Levesque’s door, wine red and glossy with good quality paint. A solid door for a solid man. With a breath, he raises his hand, raises it toward the bell. There is not opportunity to ring. The door opens, and there is Kate. Kate whom he has known since she was a girl of nine. The younger of Levesque’s granddaughters.

“Mr Shirkeweed?” she looks at him, not quite quizzical, but with dark owlish eyes. Dark eyes rimmed in red. “You look rattled.”

He is rattled. Of course he is. He is not here for his own comfort, or to be comforted. He is here to perform a duty, to satisfy a ritual. “I will be fine, Kate. Never mind me. Are you and Arabella both at home?”

“Of course we are. Where else would we be? Please, come in.” She ushers him in, away from the street, away from its own chaos. Stillness within. Stillness like the old man’s office. Only the ticking of the grandfather clock in the sitting room and the faint sounds of someone occasionally picking at a harp. It is slightly flat. Only a moment and it could be tuned. No. Not today. The flat harp is correct, dull and discordant.

“Arabella?” Kate has brought him to the sitting room, a small, comfortable space. In a small chair by the window, is is the elder granddaughter who is picking abstracted sounds from the harp. Arabella looks up. Her eyes are harder, even darker that her sister’s. There are only the distant ghosts of tears in her eyes. “Shrikeweed? Has it already been ten days?”

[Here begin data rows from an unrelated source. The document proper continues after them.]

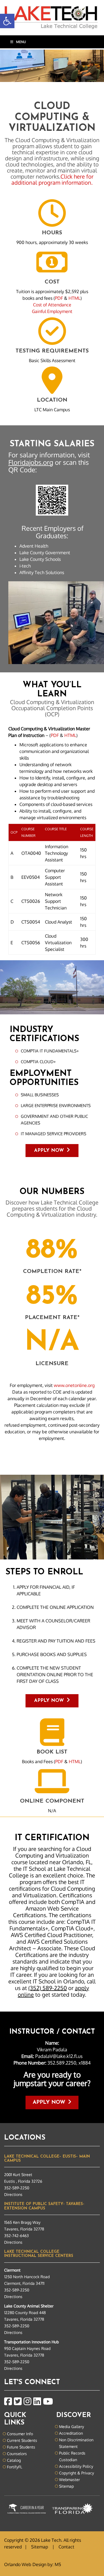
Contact (66, 2547)
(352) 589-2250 (47, 1987)
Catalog (14, 2460)
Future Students (21, 2447)
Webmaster (69, 2479)
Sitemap (66, 2486)
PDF (59, 298)
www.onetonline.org (74, 1385)
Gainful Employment (52, 311)
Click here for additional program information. (52, 179)
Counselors (17, 2453)
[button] (7, 21)
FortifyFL (14, 2466)
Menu (21, 42)
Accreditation (71, 2433)
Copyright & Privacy (76, 2473)
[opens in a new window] (8, 2401)
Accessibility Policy (76, 2466)
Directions (13, 2194)
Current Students (22, 2440)
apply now (45, 2102)
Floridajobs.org (30, 462)
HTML (74, 298)
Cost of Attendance (52, 304)
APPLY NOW (45, 1150)
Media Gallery (71, 2426)
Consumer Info (20, 2433)
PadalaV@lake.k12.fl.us (59, 2056)
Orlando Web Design (25, 2564)
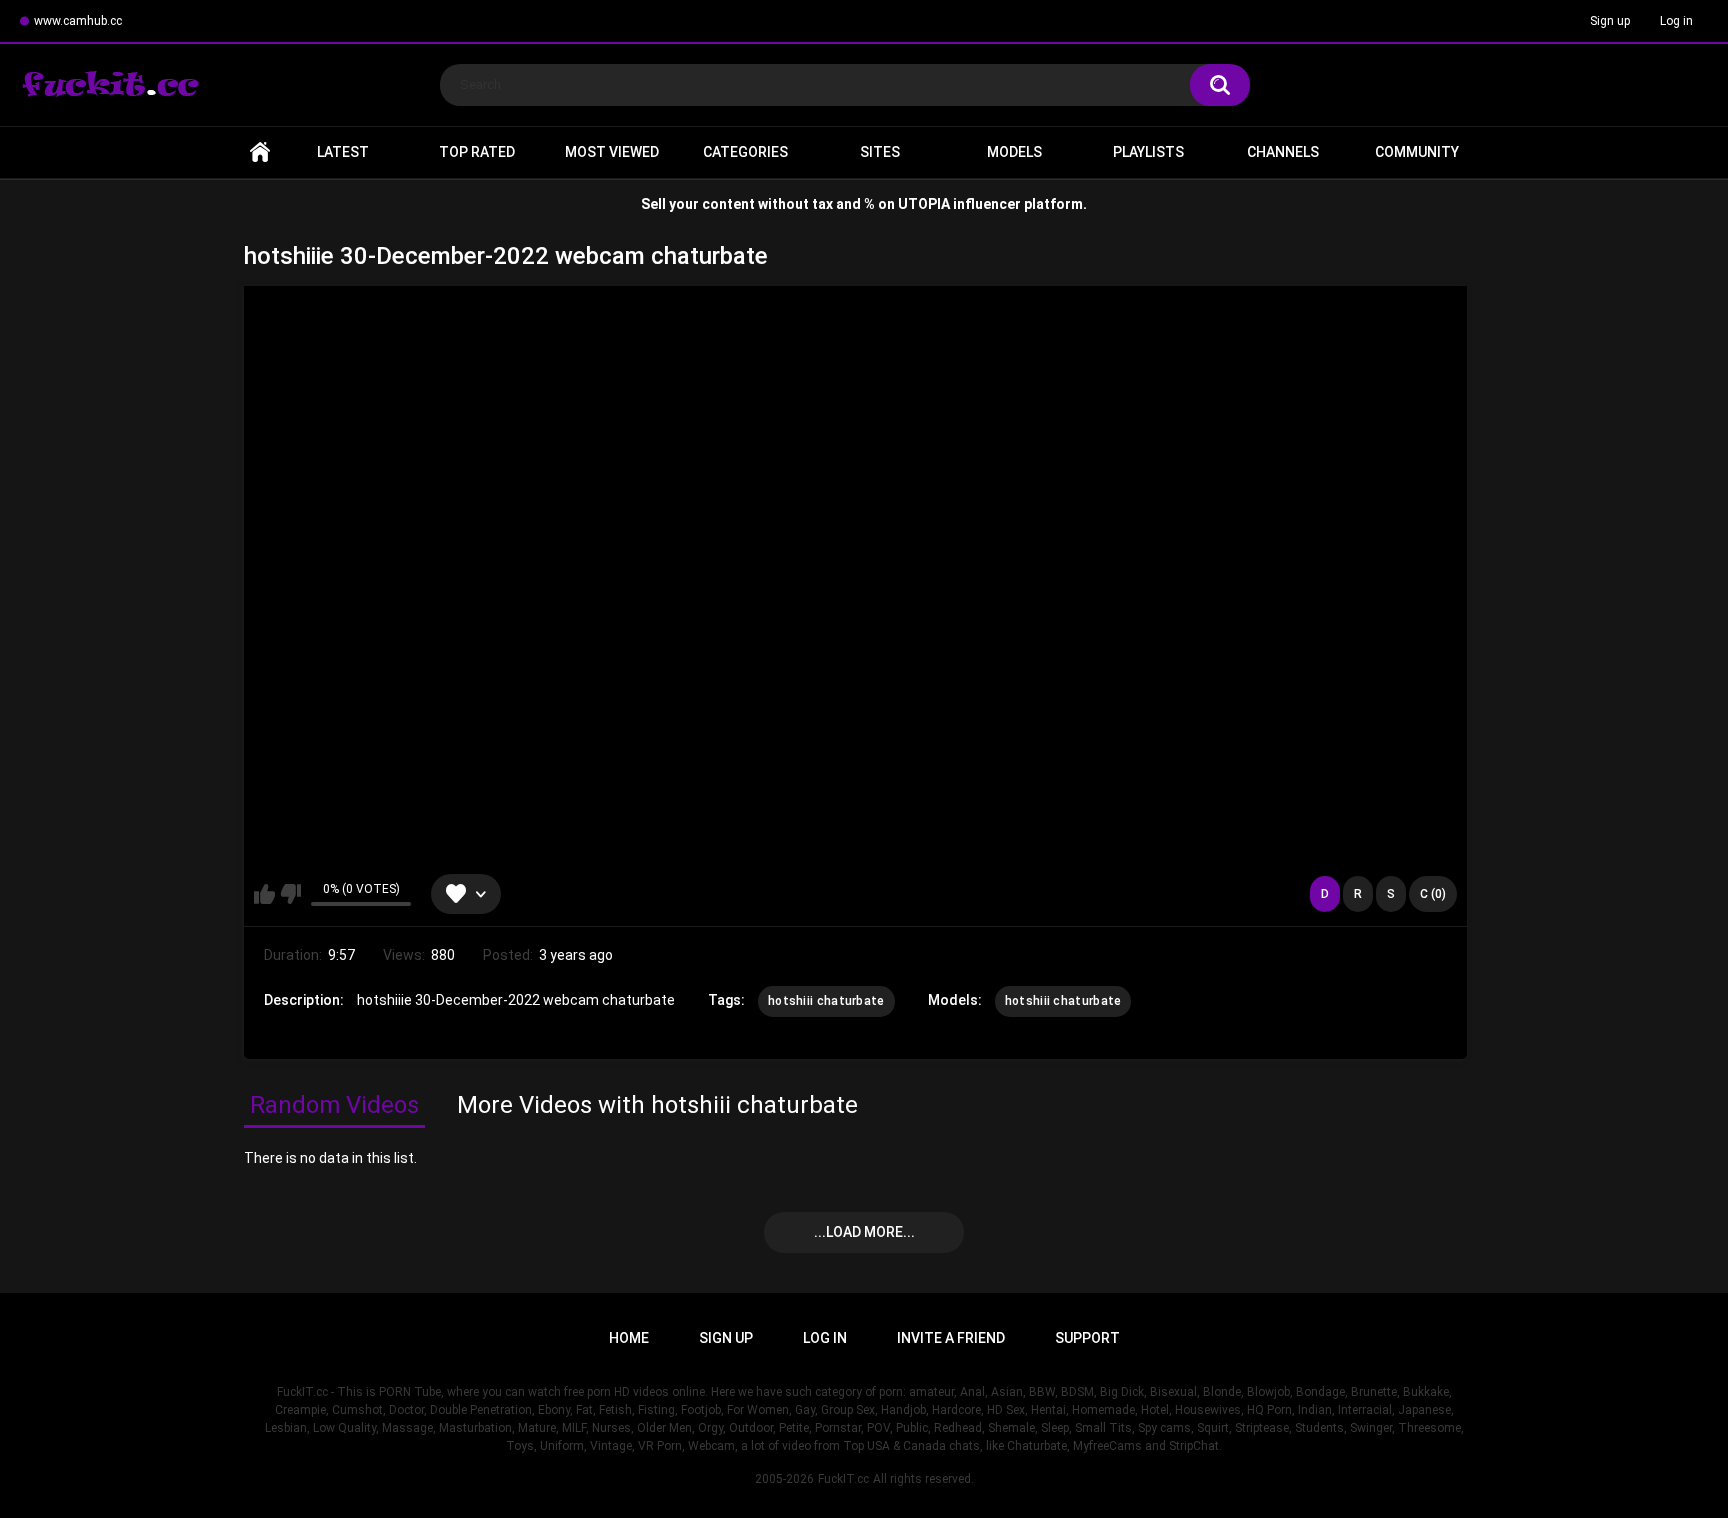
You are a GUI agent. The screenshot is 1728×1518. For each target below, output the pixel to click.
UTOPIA (924, 204)
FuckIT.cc (843, 1479)
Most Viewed (612, 152)
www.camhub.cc (78, 21)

“Today is the morning of the tenth day, yes. I come to pay my proper condolences. And to bring you this.” He reaches into his satchel and takes out the heavy jadite seal, still wrapped in a scrap of velvet he purloined somewhere. He does not remember where. He will not be able to return it. One small act of thievery, a private chaos. He thinks he can live with it.

Arabella stops the desultory picking of the harp, rises. She is nearly Shrikeweed’s own height. Tall for a woman. The height suits her, lends her due gravitas. Pale hands outstretched she takes the seal, cradles it, feels the weight of it. The seal has more color, more life than those pale hands. She stands stock still, unmoving. Not unmoved. Can she complete the ritual? It is unlikely. She is frozen. He cannot complete it. It would be wrong, incorrect, unsound. Now Kate crosses over, knowing the task is hers, and runs her own hand over the seal, over her sister’s hands.

“Thank you Mr Shrikeweed.” Kate even tries for a wan sort of smile. He breathes in, then out, then in again, suppressing his own twisting sorrow. Here and now are not places for his own private grief. “It is good of you to bring it. Grandfather would want to be home, at least in some manner, to be among family.” She wraps her hands around the seal, taking it. Another wan almost smile. “Come, grandfather, your family is waiting for you.”

He watches, silent, and she places the seal upon the mantle, along with all the others.